The following is a lead piece for a forum discussing why securitization theory has had so little traction in American IR. Drawing on established and emerging scholars from around the world, the forum will run from September 16th – 30th and feature guest posts every Monday, Wednesday, and Friday.
Two years ago Dan Nexon approached Eric, a petulant graduate student, about organizing such a forum with the support of Patrick T. Jackson. Dan and Patrick soon had to leave Duck of Minerva for International Studies Quarterly. The project was put on hold until Eric met Jarrod at ISA in New Orleans. What follows is almost certainly different from Dan’s vision, but if anything good comes of it, then it is in no small part due to Dan and Patrick’s early entrepreneurship. Finally, both Eric and Jarrod are immensely grateful to the contributors for their time and their insight.
Eric Van Rythoven and Jarrod Hayes
Foreign ideas don’t always go the distance. As Amitav Acharya (2004) has argued, outsider ideas always undergo a process of localisation when they spread. Local forces determine to what extent – if any – an idea can be adapted to domestic circumstances. When looking at the sociology of knowledge in IR finding an idea resonates with a particular region can be revealing, but equally revealing is when an idea is ignored or passed over. While these observations are as old as human society, when it comes to IR theory, they introduce implications that are ill at ease with the conception of IR as a social scientific enterprise. At least in the U.S., the ontological and epistemological underpinnings of IR as a discipline hold that theories are measured not by their foreignness but rather by their ability to explain the world. If that is the case, rejection of foreign theories is deeply problematic. Unless of course the claim is that the theory is invalid, but that begs the question why is it invalid in one place, but not in others?
It is in this context that we ask why securitization theory has had so little traction in American IR. Today monographs, journal articles, and conference proceedings discussing the framework abound, its original advocates occupy eminent institutional positions, and introductory textbooks to security studies typically contain at least one chapter on the approach. Yet in American IR securitization theory is the proverbial Polkaroo; seen by a few individuals but invisible to the broader community. It rarely graces mid-level syllabi for courses on international security. It is conspicuously absent from the increasingly constructivist literature on threat construction and inflation (e.g. Thrall and Cramer, 2009). And only very rarely does this work make an appearance in the top American security journals such as International Security or Security Studies. A quick search of U.S.-based ‘top-tier’ journals according to the 2011 TRIP survey makes the case. Using the keyword ‘securitization’ one finds the following results:
- International Organization: 14 distinct articles mention the term in some way (e.g. in the title of a reference), but only 2 address securitization theory
- International Studies Quarterly: 18 distinct articles mention the term, but only 11 address securitization theory
- International Security: 6 distinct articles mention the term (including one with “” around it), but only 2 address securitization theory
- Security Studies: 13 distinct articles mention the term, almost all (12) address securitization theory
Contrast these trends with one European-based journal:
- European Journal of International Relations: 50 distinct articles mention securitization, 43 of which address securitization theory.
----
• _Tasks to carry out_
1. Please translate this sentence from the post on securitization theory into Spanish: "It rarely graces mid-level syllabi for courses on international security."
2. Answer these questions from the post on securitization theory:
(a) Where did Eric meet Jarrod?
(b) Which survey is used to identify the U.S.-based top-tier journals?
(c) How many articles in the European Journal of International Relations address securitization theory?
3. Reproduce the passage of the post on securitization theory that begins at the words "The following is" and stops after "Wednesday, and Friday.".
----
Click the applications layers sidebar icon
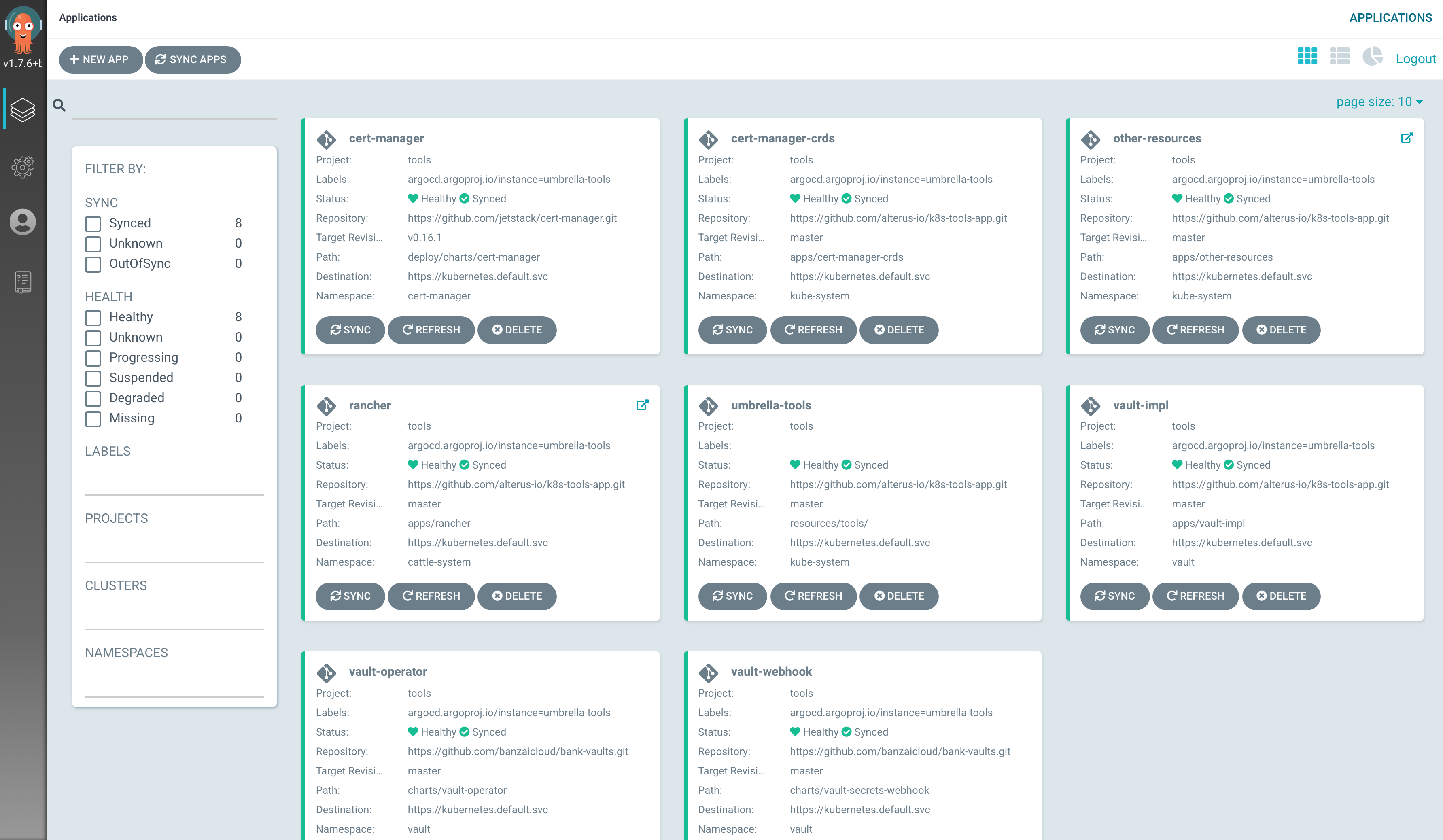Screen dimensions: 1443x840 [23, 109]
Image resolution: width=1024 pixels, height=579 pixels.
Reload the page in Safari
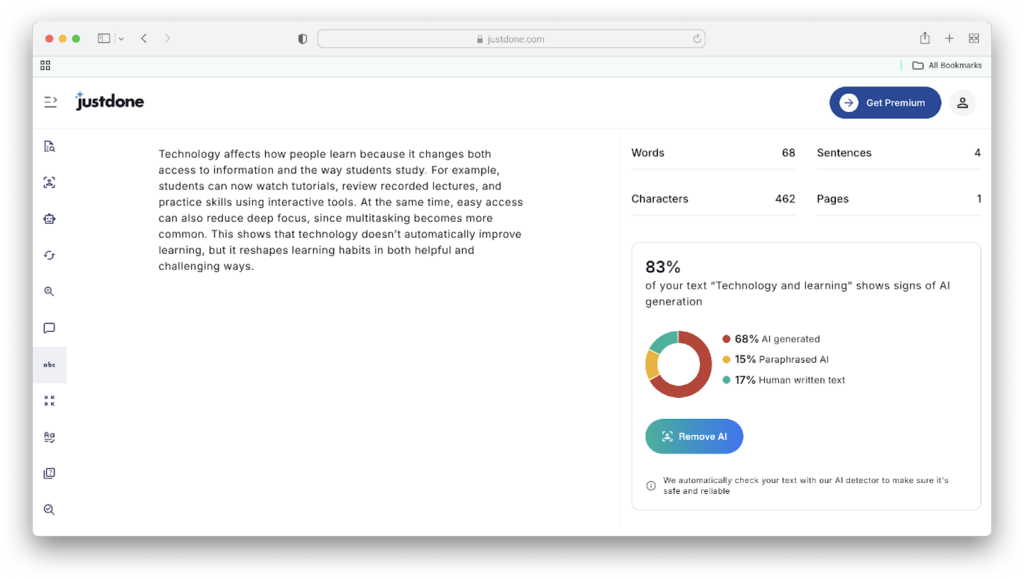click(x=697, y=39)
----
• _Answers given_
1. Rara vez aparece en los programas de los cursos de nivel intermedio sobre seguridad internacional.

2.
(a) At ISA in New Orleans.
(b) The 2011 TRIP survey.
(c) 43.

3.
The following is a lead piece for a forum discussing why securitization theory has had so little traction in American IR. Drawing on established and emerging scholars from around the world, the forum will run from September 16th – 30th and feature guest posts every Monday, Wednesday, and Friday.